Lasciata l’eccezionale Federica Fracassi nell’Erodìas, ecco ora un’operazione più composita e macchinosa, la drammatizzazione dell’ultimo racconto di Testori, Gli angeli dello sterminio, scritto guardando dalla finestra dell’ospedale la nebbia milanese, uscito nel 92 per la Longanesi. Renzo Martinelli, anche regista che manovra benissimo il traffico delle parole, con Francesca Garolla ha ridotto per la scena questo non copione che è un racconto, un diario, qualcosa forse di incompiuto, una serie di appunti che appaiono infatti, quasi in modello brechtiano, sullo schermo parete dietro i tre attori con la firma del suo famoso autore, partito sul Ponte della Ghisolfa e arrivato ai tre Lai della Madonna.

Era difficile teatralizzare la parola testoriana che contiene sempre in sé la duplice natura benedetta e maledetta, soprattutto in questo romanzo breve in cui si predice la fine di Milano e della sua Cattedrale. Cioè la fine del mondo. Chissà se sono affiliati all’Isis i motociclisti che rombano per la metropoli mettendola letteralmente a ferro e fuoco, ma certo l’incubo del centauro e della sua folle velocità era stato comune anche a Fellini che ne aveva fatto un ottimo uso evocativo in “Roma” nel 1972.
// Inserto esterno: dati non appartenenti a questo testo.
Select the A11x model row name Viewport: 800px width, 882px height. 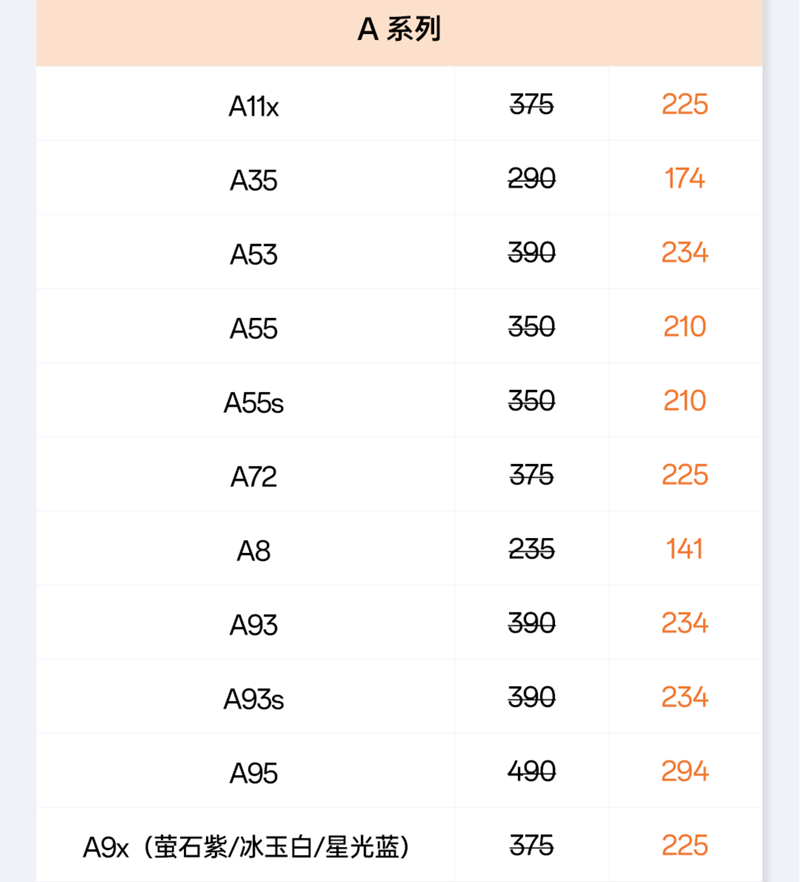coord(253,106)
Su un contesto di scontro di classe, una società in disfacimento attende la Fine bevendo champagne e l’Apocalisse arriva appunto con i motociclisti in tuta nera (i giochi del destino, Martinelli è stato un campione di moto) che invadono e devastano la città. Testori ancora una volta confessa di non essere riconciliato col suo tempo e questi fogli di diario che ogni tanto si accendono delle sue passioni e del suo linguaggio, ne sono l’ultima testimonianza, un filo di rabbiosa spiritualità mentre intorno a noi il mondo brucia.

Fu un grande profeta, l’autore dell’Arialda e della Maria Brasca, con la sua voce morbida annunciava il peggio, tanto che anche chi ha una visione laica del pulito come il regista del Teatro I non ha alcun problema ad indossare le paure di Testori che conosceva i nomi dei responsabili del crollo, come li conosceva Pasolini: “Il racconto annuncia una Apocalisse – dice Martinelli – che lascerà dietro di sé un apocalittico deserto.

Dio non c’è più, è morto e forse non è mai stato, ma non abbiamo una norma di ricambio”. Scena spoglia, un ring bianco, un rigagnolo di sangue e l’inseguimento dei tre attori nel perimetro circolare della scena e nel suo doppio intravisto dietro lo schermo sipario, dove appaiono tre letti-tombe. La novità è che Testori sceglie di narrare con un modello per lui inedito, l’horror, quasi stile splatter, zombie, con l’anima in fiamme (già da molto).

Lontano dal Ponte della Ghisolfa e dalle sue Gilde del Mac Mahon, Testori giudica nel suo ultimo libro, tuona, emette la sentenza, sconta la pena per tutti, soffre e colpevolizza l’effimero e il virtuale, poi incendia tutto facendosi inondare da quei sacri sguardi eterni dagli affreschi del Monte di Varallo. Pur con qualche rebus non risolto – ma in fondo Martinelli mette in scena la dialettica della scena e una impari lotta tra la prima e la terza persona, lo spettacolo attrae e spaventa nel suo dantesco girovagare in tondo, facendo della distruzione un’occasione teatrale che prescinde quasi dalla Fede dell’autore.

E i tre attori sono straordinariamente bravi nel servire, nell’osservare tutti questi lati del testo e della regìa, ponendosi al servizio di qualcosa in divenire: il “vecchio” è Ruggero Dondi, riservato e pensoso ma davanti a un mostro che non vediamo. I due giovani bravi e bravissimi sono Liliana Benini ed Emanuele Turetta spavaldamente in bilico sulla tragedia, consapevole o no, ex Egisto per gli Atridi di Latella. Ed anche questa è una Santa Estasi.